One example of how women had to break barriers in the industry is encapsulated by Roxy Petrucci’s drumsticks. Petrucci co-founded all-female glam metal band Vixen, who released their debut album in 1988 and eventually sold more than a million records.

“I wanted to play so hard that my hands would bleed, and they did," Petrucci said in a 2024 documentary about the 1980s hair metal scene cited in the exhibit wall text. "I just thought the harder I hit, the more they were going to take me seriously.”

You also can see a copy of Hellion's "Screams in the Night" album, released independently under a record label founded by frontwoman Ann Boleyn.

"Upon doing that and getting more into that side of the industry, [Boleyn] realized the inconsistencies of women in the industry getting terrible deals, being treated horribly," Cronin said.

Boleyn went on to get a law degree at the University of La Verne in 2007. As an attorney, she represents women in employment cases, particularly those involving sexual harassment and intimidation.

The Changemakers section (1995 - 2015) opens up the cracked door, including the rise of one of Cronin's personal heroes: Lzzy Hale, co-founder and lead singer of Halestorm. Active since 1997, the band has released a platinum-selling album and performed to sold out arenas.

What draws Cronin in, though, is Hale’s writing. Songs like “Freak Like Me,” for Cronin, push for gender and LGBTQ+ equality with lyrics expressing vulnerability and radical acceptance. Hale echoed the sentiment during her set at the exhibit’s July 10 opening reception.

"The future of metal does not belong to a specific gender. It does not belong to a specific country. It does not belong to a specific scene. It belongs to anyone brave enough to create something honest, powerful and true," Hale said in her speech.
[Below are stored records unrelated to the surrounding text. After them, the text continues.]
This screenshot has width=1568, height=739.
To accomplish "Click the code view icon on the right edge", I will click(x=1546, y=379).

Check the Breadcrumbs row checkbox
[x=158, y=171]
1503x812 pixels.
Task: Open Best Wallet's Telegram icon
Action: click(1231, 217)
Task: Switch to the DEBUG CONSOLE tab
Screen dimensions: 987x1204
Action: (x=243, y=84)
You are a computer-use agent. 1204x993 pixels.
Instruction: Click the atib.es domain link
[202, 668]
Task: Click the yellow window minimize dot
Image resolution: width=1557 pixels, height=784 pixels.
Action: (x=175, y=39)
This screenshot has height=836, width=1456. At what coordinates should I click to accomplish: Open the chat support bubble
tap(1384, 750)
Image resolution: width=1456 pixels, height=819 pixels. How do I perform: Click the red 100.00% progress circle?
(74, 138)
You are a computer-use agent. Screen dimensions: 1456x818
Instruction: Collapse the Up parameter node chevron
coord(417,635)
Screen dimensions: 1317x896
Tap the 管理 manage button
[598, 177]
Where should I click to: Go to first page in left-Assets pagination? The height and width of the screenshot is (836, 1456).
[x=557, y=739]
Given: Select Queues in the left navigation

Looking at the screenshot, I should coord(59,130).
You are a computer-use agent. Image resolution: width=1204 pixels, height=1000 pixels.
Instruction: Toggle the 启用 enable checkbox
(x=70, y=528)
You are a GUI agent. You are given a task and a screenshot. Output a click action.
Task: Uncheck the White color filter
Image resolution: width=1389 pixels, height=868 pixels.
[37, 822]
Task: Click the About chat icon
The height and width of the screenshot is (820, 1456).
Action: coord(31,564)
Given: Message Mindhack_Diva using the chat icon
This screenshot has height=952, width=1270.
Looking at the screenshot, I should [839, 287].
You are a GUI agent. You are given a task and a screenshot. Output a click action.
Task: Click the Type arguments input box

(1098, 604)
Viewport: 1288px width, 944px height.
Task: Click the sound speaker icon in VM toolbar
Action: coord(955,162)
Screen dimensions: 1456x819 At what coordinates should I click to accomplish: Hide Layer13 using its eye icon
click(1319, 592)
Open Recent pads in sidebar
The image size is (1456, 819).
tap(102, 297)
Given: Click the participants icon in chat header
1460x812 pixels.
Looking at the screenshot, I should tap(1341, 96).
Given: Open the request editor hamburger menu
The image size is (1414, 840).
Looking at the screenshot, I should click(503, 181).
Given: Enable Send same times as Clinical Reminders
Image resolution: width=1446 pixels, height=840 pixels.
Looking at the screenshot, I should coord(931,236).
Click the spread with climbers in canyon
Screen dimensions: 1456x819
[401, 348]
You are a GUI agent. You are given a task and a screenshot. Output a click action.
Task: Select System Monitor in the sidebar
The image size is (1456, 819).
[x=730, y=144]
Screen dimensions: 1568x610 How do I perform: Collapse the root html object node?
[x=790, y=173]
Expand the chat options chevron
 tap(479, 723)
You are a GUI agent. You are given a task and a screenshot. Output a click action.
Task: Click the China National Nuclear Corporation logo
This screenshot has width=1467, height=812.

That bravery is displayed firsthand in “Woman in Metal,” with handwritten lyric drafts for Halestorm songs "Broken Doll" and "Darkness Always Wins.”

"You get to see every artistic moment of writing a song, the mess-ups, the flubs, when they finally figure out the right verse, the right phrasing," Cronin said.

While earlier women might have looked to male forerunners (Lita Ford, for instance, picked up certain guitar techniques from Jimi Hendrix), the final Stormbreakers section (2015 - present) captures the diversity of ways women have entered and played with metal songwriting.

Current artists often pivot from other genres or intermingle. Industrial metal singer Poppy was once a viral YouTube star who dabbled in electropop and reggae, while Courtney LaPlante of Spiritbox joined Megan Thee Stallion in 2024 for rap metal track “TYG.” The exhibit’s centerpiece is a triptych of white gowns — statuesque layers of torn, singed gossamer fabric — worn by The Warning at the Latin Grammy Awards, a trio of hard rock-playing sisters from Mexico.

"Some metal fans are probably like, 'Oh you're tainted now because you've touched this genre or that genre,'" Cronin said. "Women in metal are the ones that are kind of leading the charge of moving away from thinking like that."

The industry's response has been both substantial and gradual. Hale became first female winner of the Best Hard Rock/Metal Performance Grammy in 2012 with Halestorm (when the categories where briefly combined). Nearly a decade later, Poppy became the first female solo act nominated for Best Metal Performance in 2021.

"That's a very clear tell of how the landscape has changed from the beginning, of Lita Ford and Doro Pesch first risking their careers to do metal just on a wing and a prayer," Cronin said. "And again, we still have ways to go."

But the overall curatorial approach is to keep it light.

"We don't want to harp on those stories so much as this institution, because we're here to more celebrate, even though that is such a big part of the story," Cronin said.

Behind it all, the beating heart of the exhibit is the Rock & Roll Hall of Fame's reverent, never-wash-my-signed-face groupie attitude. Cronin gushed most about a flamethrower megaphone from Militia Vox, chatting with The Pretty Reckless frontwoman Taylor Momsen and being gifted a shirt from Ash Costello of New Years Day.

"I'm so proud that I get to finally put a spotlight on these ladies that have been lost and kind of forgotten in the industry for so long," Cronin said.

Lucas Yang is an intern with Ideastream Public Media's arts & culture team.